What you need to do.
[A] Reproduce everything in the forum thread from "When this wife" down to "the same thing.", keeping the original wording.
[B] Name every kind of radio-controlled model that the forum thread mentions, listing each kind once.

Selected excerpt below:

When this wife and I got married it was a simple affair. My kid and his then girlfriend, two of her kids, the one grand daughter at the time, 3 of the wife's friends and the JP. Blue jeans and t shirts. The whole ceremony took about 10 minutes then we climbed on the bikes and left. Having been thru both I've found that it's just a little cleaner and easier when a marriage goes south as compared to when a common law situation does the same thing.


----------



## Lola (Nov 16, 2014)

When we have a disagreement about money, it's really funny how my GAS comes into the conversation. When he was into his RC cars and boats I can't even begin to fathom the amount of money spent on his hobby let alone the travelling expenses with 3 little ones in tow! We travelled all over Ontario for races!

I have to remind him constantly that I ask for L & M gift cards when ever an occasion arises. They are what has paid for quite a bit of my gear!


----------



## skilsaw (Nov 4, 2014)

Lola, you were lucky, and maybe your husband was smart. RC Planes are a much deeper hole to throw money into. My crash videos make me weep. Other's crash videos make me howl with laughter. A few beers helps the weeping and the laughter. Not nearly as much weeping and laughing at RC Car events.


----------



## Diablo (Dec 20, 2007)

cboutilier said:


> No sir. Although our band is called The Homewreckers, so anything is possible


That's one of the best names for a band that Ive heard in a looong time.


----------



## cboutilier (Jan 12, 2016)

Diablo said:


> That's one of the best names for a band that Ive heard in a looong time.


Inspired by a true story, or two, or three. We've all been on both sides of that equation, so the name just fit.


----------



## Electraglide (Jan 24, 2010)

skilsaw said:


> Lola, you were lucky, and maybe your husband was smart. RC Planes are a much deeper hole to throw money into. My crash videos make me weep. Other's crash videos make me howl with laughter. A few beers helps the weeping and the laughter. Not nearly as much weeping and laughing at RC Car events.


I used to fly RC gliders.....4' to 6' wingspan. The motor runs for long enough to get them in the air and then they soar. And you chase them. And you hope that they do not fly into restricted air space.....airports. Mine crashed and got confiscated.


----------



## Electraglide (Jan 24, 2010)

Lola said:


> When we have a disagreement about money, it's really funny how my GAS comes into the conversation. When he was into his RC cars and boats I can't even begin to fathom the amount of money spent on his hobby let alone the travelling expenses with 3 little ones in tow! We travelled all over Ontario for races!
> 
> I have to remind him constantly that I ask for L & M gift cards when ever an occasion arises. They are what has paid for quite a bit of my gear!



Maybe you should find something that both of you agree about spending money on. My second wife used to drive the chase truck with my son riding shotgun. The grand daughters pack and this year there will be two small bikes in the garage.


----------



## Guest (Feb 6, 2016)

I wish I had an ironhorse in the stable again.


----------



## Lola (Nov 16, 2014)

laristotle said:


> I wish I had an ironhorse in the stable again.

End of Selected excerpt.
Data excerpts below:

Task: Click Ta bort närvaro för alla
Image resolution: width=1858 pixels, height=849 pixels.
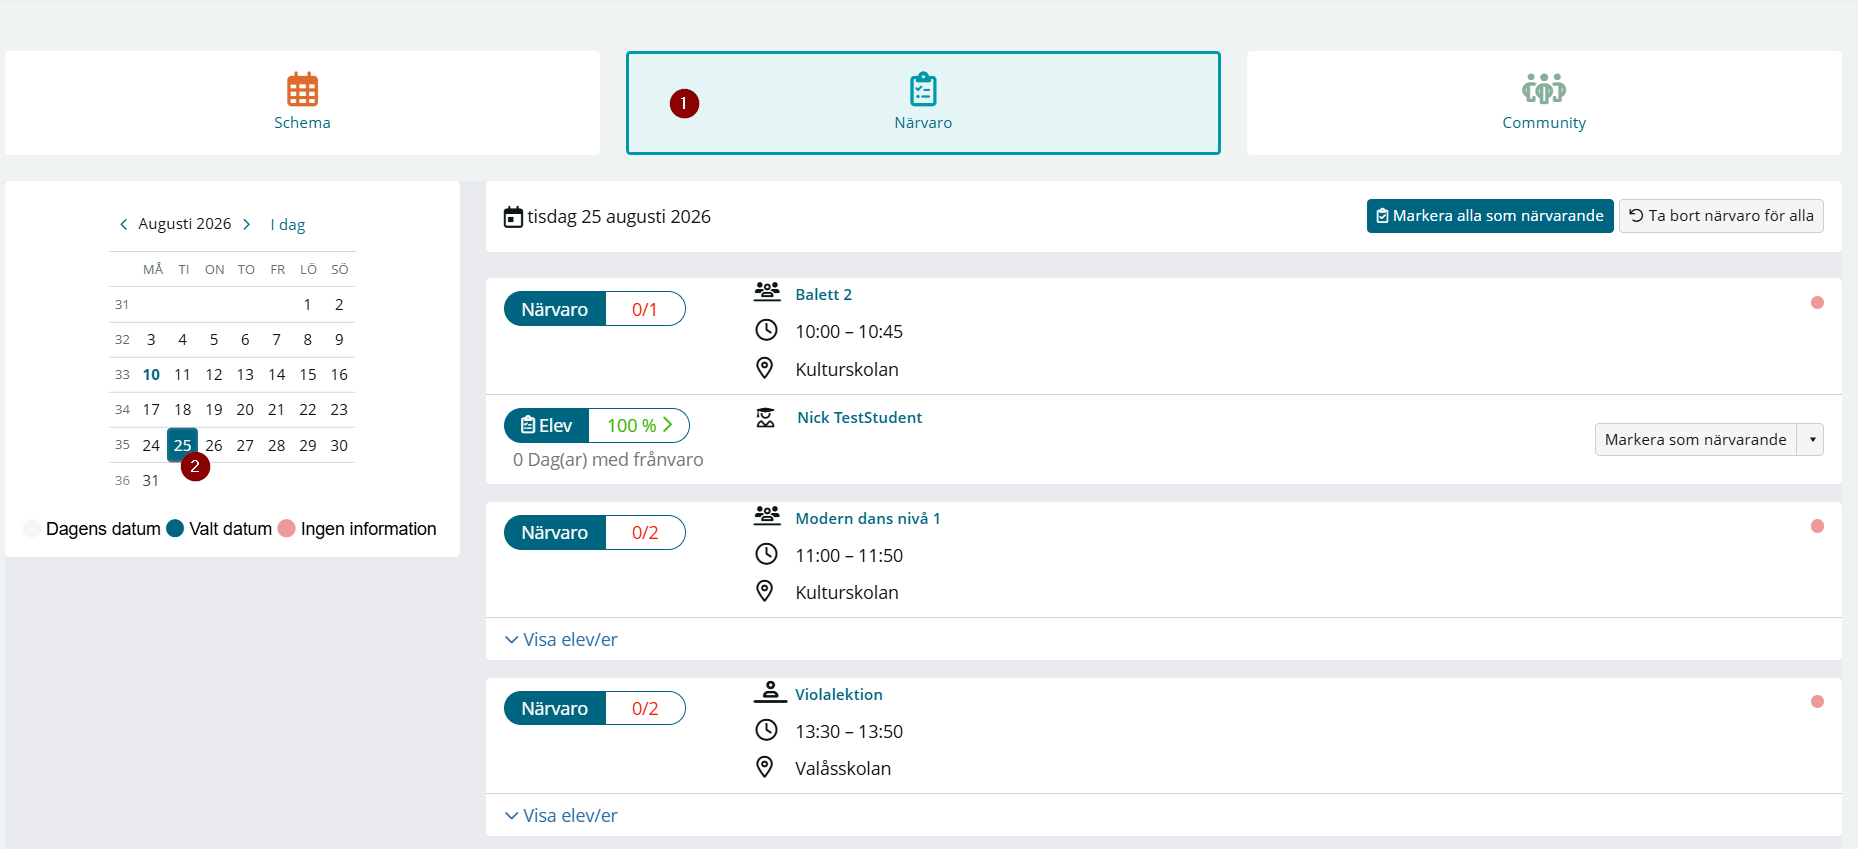Action: 1721,216
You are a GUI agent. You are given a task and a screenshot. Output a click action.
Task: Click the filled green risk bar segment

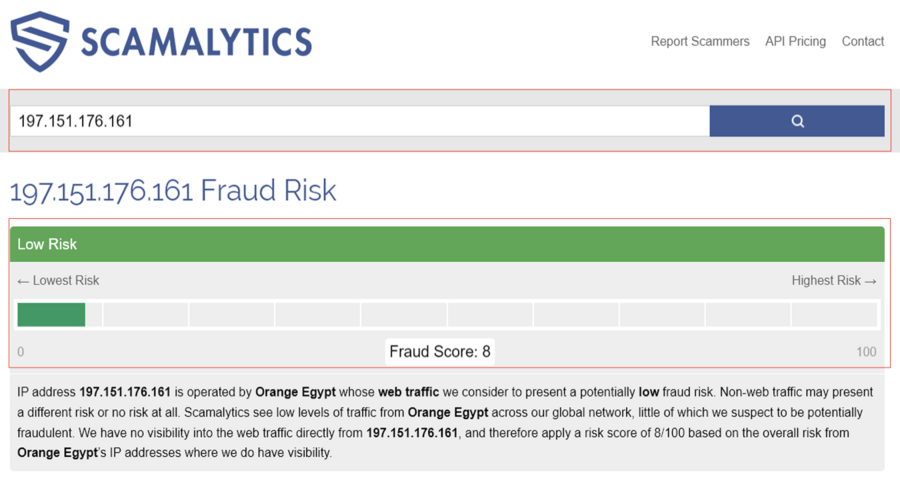point(51,315)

End of Data excerpts.

Answers in order.
[A]
When this wife and I got married it was a simple affair. My kid and his then girlfriend, two of her kids, the one grand daughter at the time, 3 of the wife's friends and the JP. Blue jeans and t shirts. The whole ceremony took about 10 minutes then we climbed on the bikes and left. Having been thru both I've found that it's just a little cleaner and easier when a marriage goes south as compared to when a common law situation does the same thing.

[B]
Cars
Boats
Planes
Gliders